REQUESTS ->
1) Print the passage of the patent description on shared assets, starting with "[0019] FIG. 2A" and going on through "of the relationships.".
2) In two sentences, summarize the patent description on shared assets.
3) According to the patent description on shared assets, which files make up the overlapping content in the Salesforce service?

═════ SOURCE EXTRACT

DETAILED DESCRIPTION
[0018] Referring to FIG. 1, a network or cloud-based system is
shown that has two users, Bob U1 and John U2. Each of these users
have individual accounts in various on-line services and their own
data and assets (such as documents) in these services. The
exemplary services identified in FIG. 1 are: a Salesforce SF
service, a Dropbox DB service, and a Box B service. On both the
Salesforce SF and Box B services, each of the users U1, U2 have
assets in their individual storage areas SFU1, SFU2, BU1, BU2, as
well as overlapping assets that they share SFUS, BUS. However, on
the Dropbox DB service, the users' U1, U2 have completely separate
and independent storage areas DBU1, DBU2 with no shared assets or
assets in common. The services each have their own underlying
access control/permissions/sharing systems (whether role-based,
time-based, or utilizing some other mechanism).
[0019] FIG. 2A illustrates an example of overlapping content in the
Salesforce SF service. As can be seen, Bob's indexed files SFU1
contain Files A, B, C, and D. John's indexed files SFU2 contain
Files E, F, C, and D, where Files C and D comprise the overlapping
content SFUS.
[0020] By examining the overlaps in shared assets (e.g., contacts,
accounts, documents, etc.) across the different services, it is
possible to infer a relationship between Bob U1 and John U2.
[0021] Furthermore, it is possible to examine the material in the
overlapping content to determine the nature of the relationships.
For example, if Bob U1 and John U2 share many Oracle contacts in
Salesforce SF and also have a number of non-disclosure agreement
(NDA) documents with people at Oracle stored in the Box B service,
it is possible to infer that John and Bob work together and both
have a relationship with Oracle. Although both of them have an
account with Dropbox, there is no overlap, and therefore it may not
be possible to infer any relationship.
[0022] File C as seen in Bob's index SFU1 can be identified as the
same file in John's index SFU2 by examining multiple factors, such
as name, creation date, hash of document content, etc. Any other
document content or meta data comparison analysis could be utilized
as well. As is illustrated in FIG. 2B, an exact match might not be
required--a relationship might be inferred even though File C and
File C' are similar, but not exact copies. A measure of similarity
could be utilized that could include name similarity, size,
creation date, and also content-based aspects.

══════════
═════ STORED ROWS

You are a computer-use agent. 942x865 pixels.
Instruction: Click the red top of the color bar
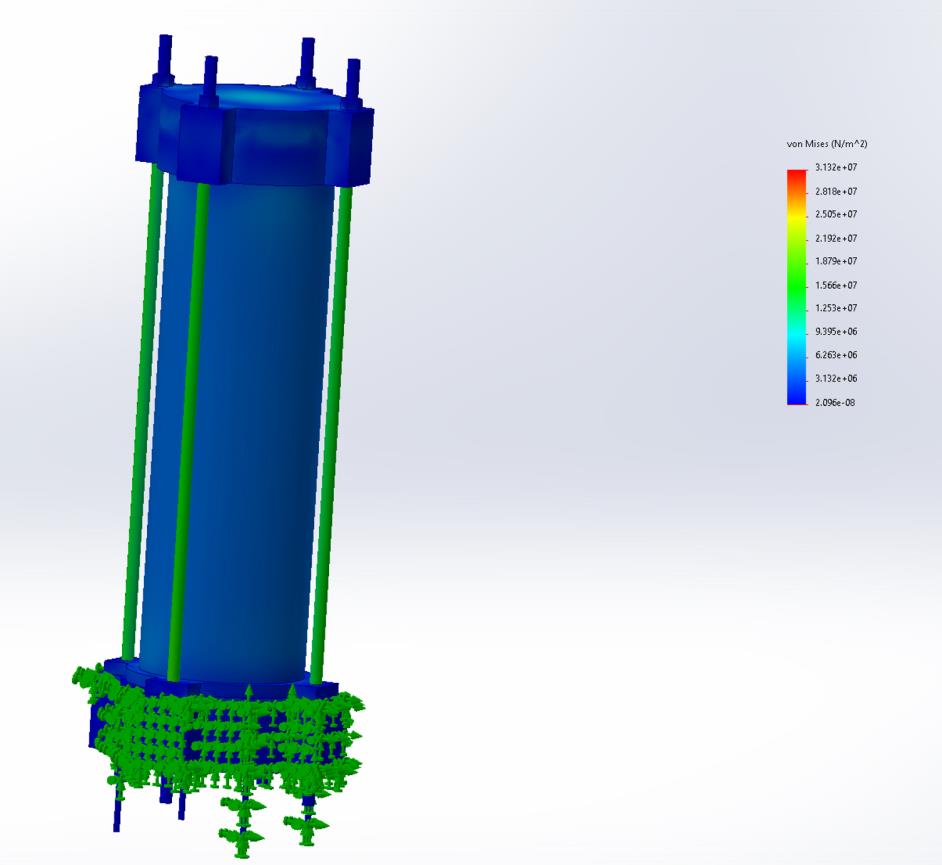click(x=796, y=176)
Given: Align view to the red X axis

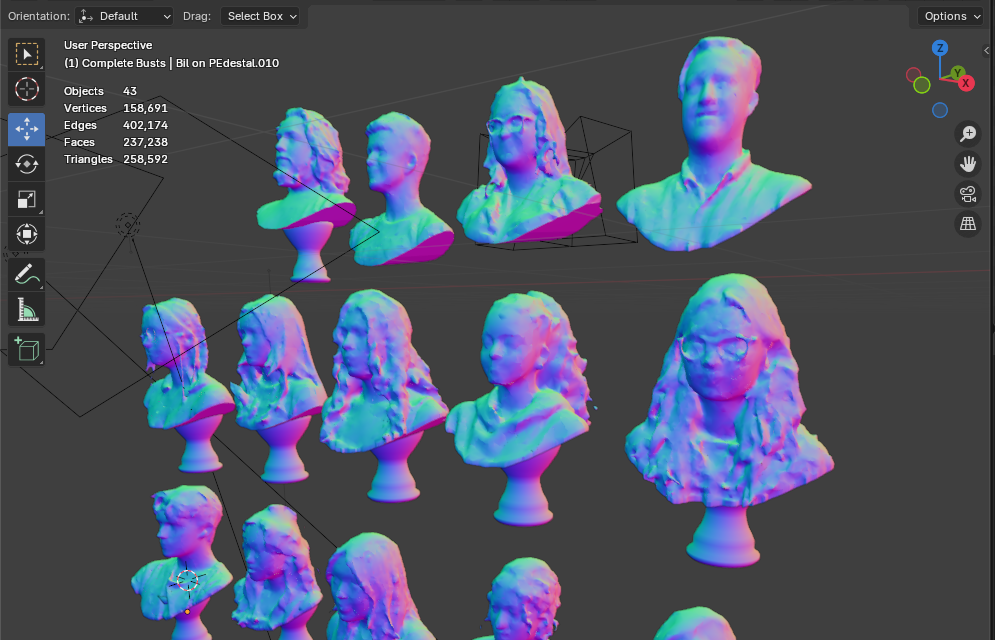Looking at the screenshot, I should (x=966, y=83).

══════════
═════ STORED ROWS

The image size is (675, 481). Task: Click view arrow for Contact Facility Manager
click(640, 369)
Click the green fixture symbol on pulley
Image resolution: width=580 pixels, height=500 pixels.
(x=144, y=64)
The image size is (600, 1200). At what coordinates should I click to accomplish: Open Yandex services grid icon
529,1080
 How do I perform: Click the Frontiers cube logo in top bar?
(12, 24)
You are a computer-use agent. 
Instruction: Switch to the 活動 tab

══════════
═════ STORED ROWS

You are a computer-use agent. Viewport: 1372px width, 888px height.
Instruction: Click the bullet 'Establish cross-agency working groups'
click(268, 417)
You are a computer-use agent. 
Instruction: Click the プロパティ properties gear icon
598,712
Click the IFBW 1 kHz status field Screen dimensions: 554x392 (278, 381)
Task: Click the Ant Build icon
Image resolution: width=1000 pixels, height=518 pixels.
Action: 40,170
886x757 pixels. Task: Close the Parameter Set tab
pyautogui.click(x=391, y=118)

══════════

EXPECTED RESULTS ->
1)
[0019] FIG. 2A illustrates an example of overlapping content in the
Salesforce SF service. As can be seen, Bob's indexed files SFU1
contain Files A, B, C, and D. John's indexed files SFU2 contain
Files E, F, C, and D, where Files C and D comprise the overlapping
content SFUS.
[0020] By examining the overlaps in shared assets (e.g., contacts,
accounts, documents, etc.) across the different services, it is
possible to infer a relationship between Bob U1 and John U2.
[0021] Furthermore, it is possible to examine the material in the
overlapping content to determine the nature of the relationships.

2) Two users, Bob and John, hold accounts on Salesforce, Dropbox, and Box, and they share assets on Salesforce and Box but have completely separate storage areas on Dropbox. By examining the overlapping assets across services, which can be matched as the same file or as similar files through factors such as name, creation date, and a hash of document content, it is possible to infer a relationship between the users and its nature.

3) Files C and D.